Why this small document can have a big impact on your property
¿Qué es la Licencia de Primera Ocupación?
La Licencia de Primera Ocupación (LPO) es una autorización emitida por el Ayuntamiento una vez finalizadas las obras de construcción.
En términos sencillos, certifica que el edificio:
- ha sido construido de acuerdo con la licencia de obras concedida;
- cumple las condiciones impuestas por el Ayuntamiento;
- reúne las condiciones necesarias para ser ocupado.
Es importante comprender que la Licencia de Primera Ocupación no autoriza la construcción. Esa autorización se concedió mucho antes, mediante la correspondiente licencia urbanística de obra o de reforma.

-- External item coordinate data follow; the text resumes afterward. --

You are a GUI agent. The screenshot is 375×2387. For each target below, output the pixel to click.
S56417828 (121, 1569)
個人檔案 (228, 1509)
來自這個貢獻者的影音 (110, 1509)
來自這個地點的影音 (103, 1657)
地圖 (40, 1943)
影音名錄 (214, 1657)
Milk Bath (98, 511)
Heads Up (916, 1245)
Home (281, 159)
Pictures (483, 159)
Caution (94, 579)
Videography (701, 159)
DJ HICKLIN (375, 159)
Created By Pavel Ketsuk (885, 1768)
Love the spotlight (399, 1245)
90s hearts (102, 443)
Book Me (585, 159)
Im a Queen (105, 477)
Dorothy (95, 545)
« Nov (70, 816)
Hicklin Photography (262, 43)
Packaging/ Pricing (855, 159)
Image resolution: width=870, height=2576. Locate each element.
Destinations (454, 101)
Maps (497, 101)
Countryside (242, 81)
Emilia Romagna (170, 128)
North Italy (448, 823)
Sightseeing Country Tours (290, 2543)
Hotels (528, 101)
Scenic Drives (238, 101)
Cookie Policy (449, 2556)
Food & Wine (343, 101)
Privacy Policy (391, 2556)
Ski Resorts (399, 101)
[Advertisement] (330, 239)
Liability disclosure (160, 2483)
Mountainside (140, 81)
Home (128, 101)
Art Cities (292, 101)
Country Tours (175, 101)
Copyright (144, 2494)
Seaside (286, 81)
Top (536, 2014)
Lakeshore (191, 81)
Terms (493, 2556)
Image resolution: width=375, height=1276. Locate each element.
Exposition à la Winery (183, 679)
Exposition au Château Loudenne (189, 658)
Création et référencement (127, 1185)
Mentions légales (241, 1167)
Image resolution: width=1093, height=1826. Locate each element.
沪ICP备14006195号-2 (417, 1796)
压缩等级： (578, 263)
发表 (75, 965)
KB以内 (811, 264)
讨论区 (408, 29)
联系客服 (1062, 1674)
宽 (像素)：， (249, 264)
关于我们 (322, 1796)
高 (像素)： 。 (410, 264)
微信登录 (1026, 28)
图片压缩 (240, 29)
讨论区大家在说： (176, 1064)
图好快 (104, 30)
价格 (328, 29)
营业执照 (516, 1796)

La Licencia de Primera Ocupación simplemente acredita que el proyecto autorizado se ha ejecutado correctamente.
Una forma sencilla de entenderlo es pensar que la licencia de obras es el permiso para iniciar un viaje, mientras que la Licencia de Primera Ocupación confirma que se ha llegado correctamente al destino previsto.
¿Por qué se creó?
Históricamente, muchas edificaciones comenzaban a utilizarse antes de que la Administración pudiera comprobar que las obras se habían ejecutado correctamente.
La creación de la Licencia de Primera Ocupación introdujo un control administrativo al final del proceso constructivo.
Antes de concederla, el Ayuntamiento puede revisar, entre otros documentos:
- el Certificado Final de Obra emitido por el arquitecto;
- la documentación suscrita por el arquitecto técnico;
- los certificados relativos a las acometidas de los suministros;
- la acreditación del cumplimiento de las condiciones impuestas en la licencia;
- cualquier otro informe técnico que exija el municipio.
Solo cuando estos requisitos se consideran cumplidos puede concederse, con carácter general, la Licencia de Primera Ocupación.
¿Todas las propiedades disponen de Licencia de Primera Ocupación?
No.
Probablemente éste sea el aspecto que genera mayor confusión entre los compradores internacionales.
Es frecuente pensar que todas las viviendas en España deben disponer obligatoriamente de una Licencia de Primera Ocupación.
Simplemente, no es así.
Que una propiedad deba tener esta licencia depende fundamentalmente de:
- la fecha en que fue construida;
- la normativa vigente en ese momento;
- el tipo de desarrollo urbanístico;
- si el procedimiento administrativo original llegó a completarse.
Muchas casas de pueblo antiguas, cortijos y viviendas rurales nunca estuvieron obligadas a obtener este documento.
Eso no significa automáticamente que exista ningún problema legal.
Del mismo modo, una vivienda de nueva construcción terminada hace pocos años que carezca de Licencia de Primera Ocupación sí justificaría una investigación mucho más detallada.
Por ello, la antigüedad de la propiedad y su contexto urbanístico son factores fundamentales.